Green’s Dictionary of Slang

junkie adj.

[junkie n.]
(orig. drugs)

1. (also junkey, junky) used of one who is addicted to narcotics; pertaining to the world of narcotics.

[US]W. Burroughs letter May in Harris (1993) 92: Dave and I have parted company, and I hope I never see his junky pan again.
[US]Kerouac letter May in Charters I (1995) 409: I recently had an affair with a junkey girl.
[US]W. Burroughs Naked Lunch (1968) 24: [We] shrieked junky curses at one another.
[UK]T. Taylor Baron’s Court All Change (2011) 97: ‘I really let them in on the junkie world’.
[US]‘Iceberg Slim’ Pimp 86: It was a junkie joint.
[US]V.E. Smith Jones Men 15: Aww, you junkie motherfuckers!
[UK]F. Norman Dead Butler Caper 30: That square mile of London vice where [...] every narrow, twisting alley is infested with junkie muggers.
[US]H. Gould Fort Apache, The Bronx 49: Pasty-faced Irish junkie bitch.
[UK]T. Curtis ‘Suicide Note’ in Home Suspect Device 33: An old junkie friend had [...] attempted to sell me Temazepam and Valium.
Sun.
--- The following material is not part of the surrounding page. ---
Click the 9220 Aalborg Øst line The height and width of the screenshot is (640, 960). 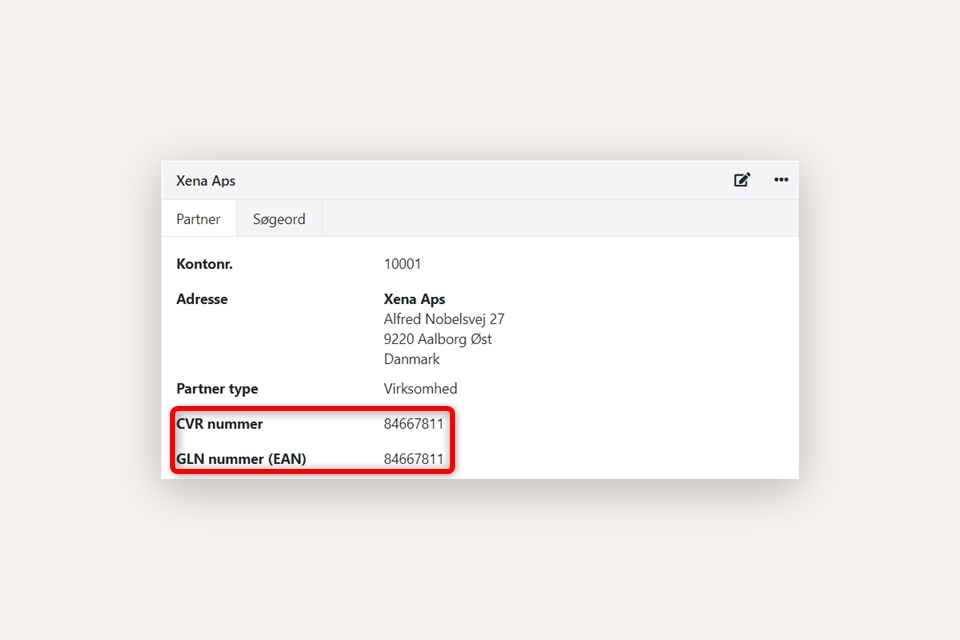[x=437, y=339]
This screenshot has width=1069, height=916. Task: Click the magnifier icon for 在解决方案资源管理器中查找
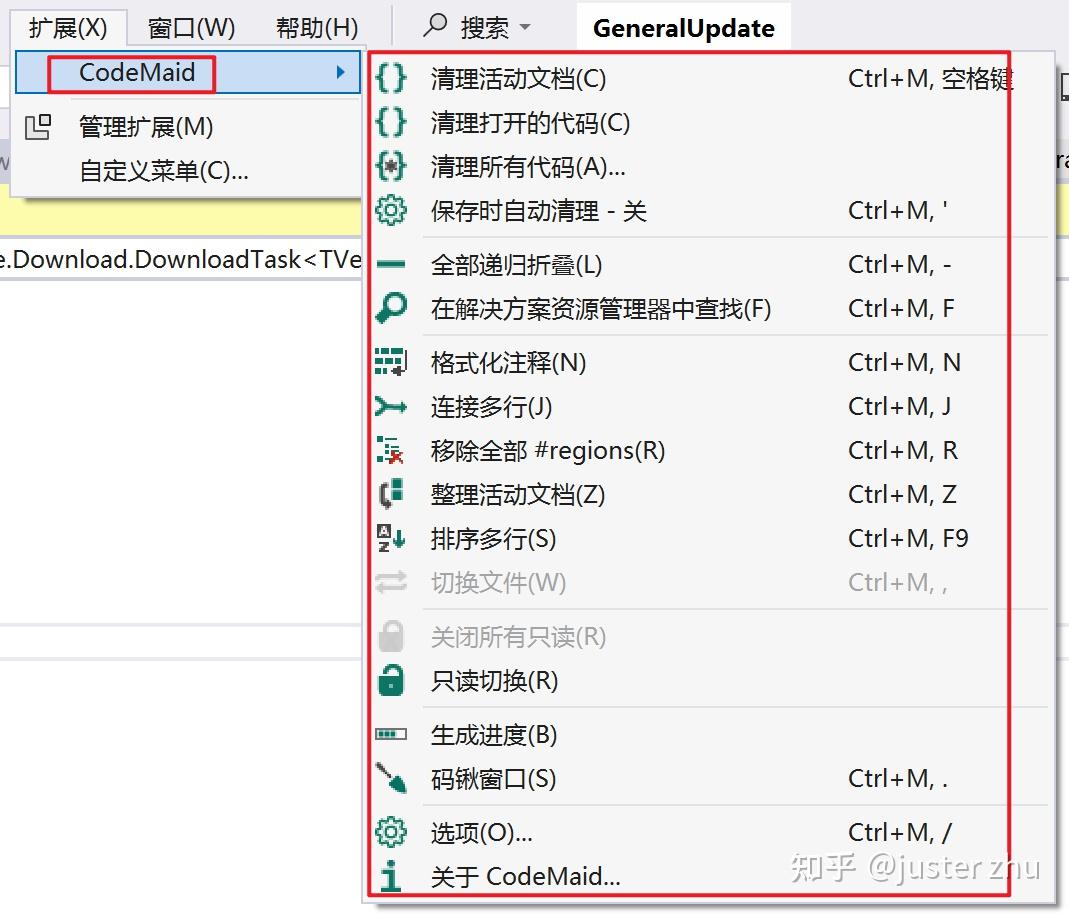pos(390,309)
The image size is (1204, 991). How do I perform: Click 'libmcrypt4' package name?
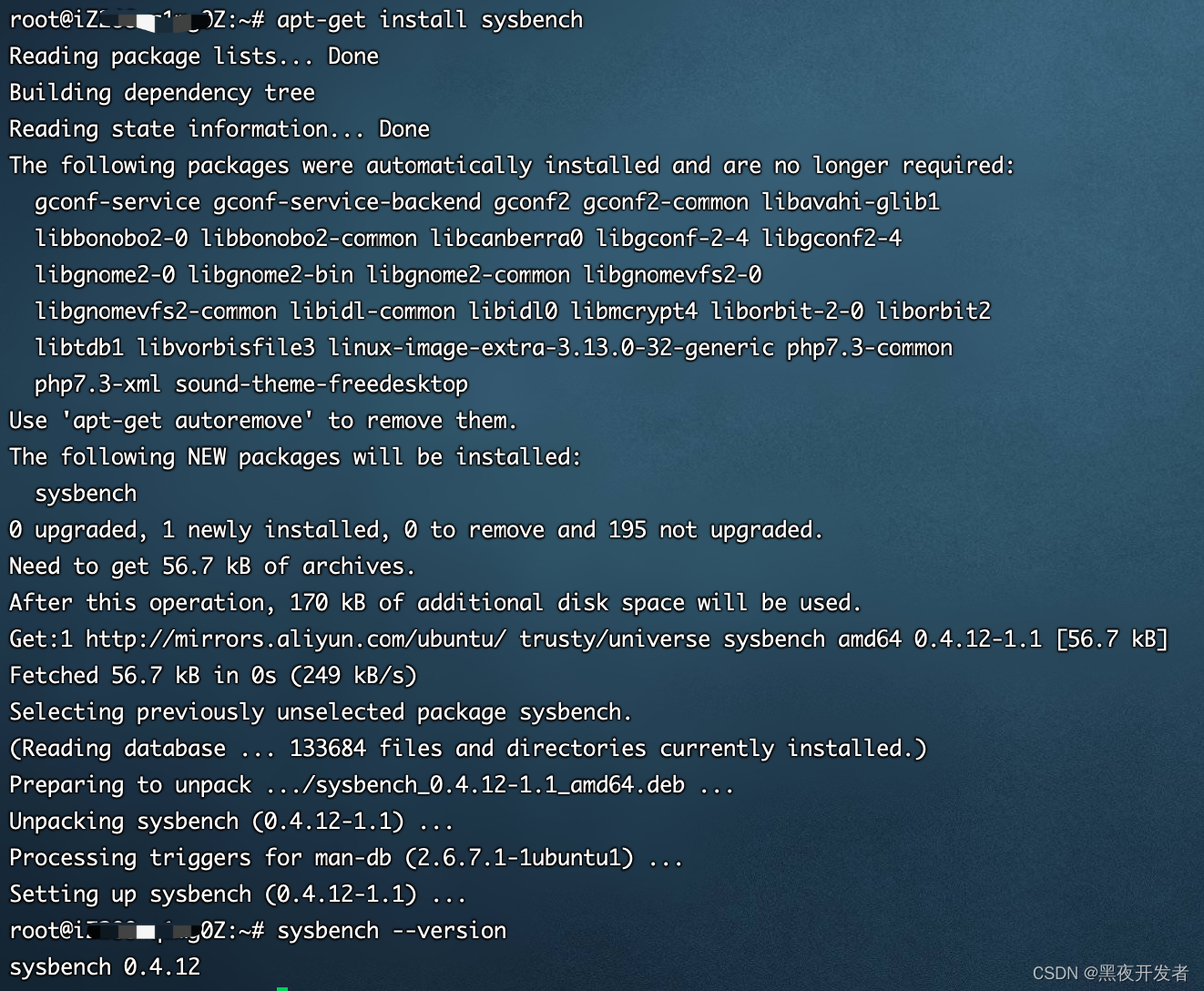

Times News Rev. 12 Mar. 1: Explaining the finer points of junkie-speak.
[Scot](con. 1980s) I. Welsh Skagboys 359: Nicksy has no time for the television or his friend’s junky observations.
[Aus] D. Whish-Wilson ‘In Savage Freedom’ in Crime Factory: Hard Labour [ebook] Hunting the junkie and his junkie son.
[US]J. Stahl OG Dad 54: You can be off the hard stuff for decades, and, at mention of a freebie, your brain just kicks right back to junky-think.
[US]T. Swerdlow Straight Dope [ebook] [A] certain type of junkie girl when you ran into her all smacked back.
[Aus]A. Nette Orphan Road 121: Her father, a junkie armed robber.
[UK]J. Meades Empty Wigs (t/s) 389: [C]arted off to the hospital to bring a junkie tot into the world.

2. addicted to anything.

[US]N. Pileggi Wiseguy (2001) 144: The guy [...] was a junkie gambler.

3. addictive.

[US]H. Feldman et al. Angel Dust 113: The attitude expressed now toward PCP by this group is one of having ‘grown up’ and away from a ‘junky’ drug.